I PRETI PEDOFILI E L’OBBLIGO DEL CELIBATO

Trascriviamo l’esemplare risposta di Corrado Augias alla lettera di d. Franco Ratti, apparsa su “La Repubblica” dell’1 novembre 2006:

“Il caso dei preti pedofili mi sembra una tragedia da qualunque parte la si guardi. Da una parte, e in primo luogo, ci sono ovviamente le vittime, bambini che per vergogna, timidezza, metus, non osano reagire di fronte a violenze che in genere cominciano nel modo più subdolo, carezze all’apparenza innocenti.
Dall’altra parte ci sono gli stessi sacerdoti ai quali viene imposto uno spietato voto di castità che molti evidentemente non sono in grado di reggere. La chiesa cattolica è un’organizzazione sovrana responsabile delle sue scelte. Si può però far notare che il celibato dei preti non fa parte della teologia, è una norma regolamentare che, con un’altra norma, potrebbe essere abolito anche dall’oggi al domani. Se, com’è probabile, il celibato è stato introdotto per ragioni di convenienza economica della chiesa, le stesse ragioni potrebbero prima o poi consigliare di abolirlo. Dal 2002 in poi, i casi di pedofilia scoperti sono stati migliaia, di conseguenza, sono migliaia i risarcimenti chiesti alla chiesa che hanno causato crisi di dissesto finanziario per grandi diocesi, oggi sull’orlo della bancarotta, nonché ipoteche bancarie su seminari e cattedrali.
Nel 2002 la BBC mandò in onda il documentario «Far causa al Papa» che per la prima volta raccontava i crimini sessuali commessi in Irlanda, a Ferns. La conclusione del «Rapporto Ferns», stilato da autorevoli esperti, era stata unanime: causa principale dello scandalo è il celibato dei preti.”

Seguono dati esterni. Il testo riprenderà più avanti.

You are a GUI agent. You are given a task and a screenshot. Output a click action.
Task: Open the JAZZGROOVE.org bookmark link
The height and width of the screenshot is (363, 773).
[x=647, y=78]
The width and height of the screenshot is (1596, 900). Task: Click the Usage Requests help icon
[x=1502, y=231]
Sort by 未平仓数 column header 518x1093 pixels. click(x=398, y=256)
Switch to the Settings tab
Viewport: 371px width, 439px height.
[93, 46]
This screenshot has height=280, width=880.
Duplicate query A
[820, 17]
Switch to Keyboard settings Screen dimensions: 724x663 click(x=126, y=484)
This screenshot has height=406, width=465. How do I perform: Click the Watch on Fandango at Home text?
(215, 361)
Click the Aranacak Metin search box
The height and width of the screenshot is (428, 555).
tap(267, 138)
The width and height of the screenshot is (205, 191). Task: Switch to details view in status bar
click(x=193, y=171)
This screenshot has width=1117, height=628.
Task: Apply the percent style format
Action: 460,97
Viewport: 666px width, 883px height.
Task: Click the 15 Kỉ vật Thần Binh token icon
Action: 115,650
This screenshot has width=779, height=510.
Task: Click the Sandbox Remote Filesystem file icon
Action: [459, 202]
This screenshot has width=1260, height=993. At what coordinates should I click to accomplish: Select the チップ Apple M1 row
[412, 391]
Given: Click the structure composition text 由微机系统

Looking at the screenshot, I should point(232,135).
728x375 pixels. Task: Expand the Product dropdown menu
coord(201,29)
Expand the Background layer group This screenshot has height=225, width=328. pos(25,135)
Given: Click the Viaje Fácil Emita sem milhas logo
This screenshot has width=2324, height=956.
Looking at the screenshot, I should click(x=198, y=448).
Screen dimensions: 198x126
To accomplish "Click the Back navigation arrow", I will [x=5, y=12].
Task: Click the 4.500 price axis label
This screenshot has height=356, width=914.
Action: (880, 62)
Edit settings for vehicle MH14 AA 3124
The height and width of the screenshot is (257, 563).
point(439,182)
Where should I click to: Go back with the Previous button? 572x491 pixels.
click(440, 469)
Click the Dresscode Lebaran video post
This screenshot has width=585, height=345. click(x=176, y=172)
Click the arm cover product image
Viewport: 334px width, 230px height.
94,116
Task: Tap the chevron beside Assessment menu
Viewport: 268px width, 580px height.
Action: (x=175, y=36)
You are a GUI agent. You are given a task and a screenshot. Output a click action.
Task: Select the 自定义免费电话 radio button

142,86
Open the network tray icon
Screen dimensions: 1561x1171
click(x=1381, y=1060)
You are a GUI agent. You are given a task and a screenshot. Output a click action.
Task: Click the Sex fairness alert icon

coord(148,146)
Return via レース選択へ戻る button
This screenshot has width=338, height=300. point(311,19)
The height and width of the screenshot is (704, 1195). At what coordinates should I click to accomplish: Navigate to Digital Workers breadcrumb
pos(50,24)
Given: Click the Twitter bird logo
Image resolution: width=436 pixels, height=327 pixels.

 Cui va aggiunto l’approfondimento su “La Repubblica” di mercoledì 8 novembre, sempre nella rubrica “Lettere”:

“Ho ricevuto sul problema un contributo dello psicoanalista Franco De Masi che è tra l’altro autore (Bollati-Boringhieri) dello studio “La perversione sado-masochistica”. De Masi parte dalla premessa che ogni essere umano ha diritto alla sessualità divenuta ancora più importante dopo la caduta delle ipocrisie che la circondavano grazie anche al contributo del pensiero psicoanalitico. Con la pedofilia abbiamo una sessualità aberrante che procede nell’assenza di sviluppo e di capacità d’una vera sessualità. Per “vera sessualità” s’intende un rapporto in cui l’attrazione fisica è solo una delle componenti del desiderio di unione psichica ed emotiva con la persona amata.
Che cosa chiede la Chiesa ai suoi sacerdoti? Che il prete non abbia una vita intima e sentimentale. Il suo oggetto d’amore è la comunità, non può esserci legame privilegiato con una persona. Di fatto l’ideale religioso non si incontra con la realtà psichica, se è vero che il 50% dei preti non mantiene il voto di castità. La richiesta di celibato fa sì che facilmente vengano selezionati coloro che non avendo mai provato desiderio sessuale, rinunciano a qualcosa che non conoscono. A distanza di anni la sessualità può risvegliarsi in forme imprevedibili. Il giovane prete non inganna il superiore: aveva solo rimosso o meglio dissociato la propria sessualità.
Nel caso della pedofilia ci troviamo di fronte a un vero disturbo mentale che ha molte analogie con la perversione. Lo stato d’animo del pedofilo è simile a quello del delirante. I pedofili dichiarano di voler far felici i bambini offrendosi loro come tramite per raggiungere l’estasi sessuale.
Negare la sessualità da parte della Chiesa al momento della scelta sacerdotale trova più pronti coloro che l’hanno abolita o che la coltivano in forme segrete. L’analisi del dottor De Masi fa capire la vastità del problema e l’urgenza di trovare, per la salvezza di tanti bambini, una soluzione che non siano solo buone parole.”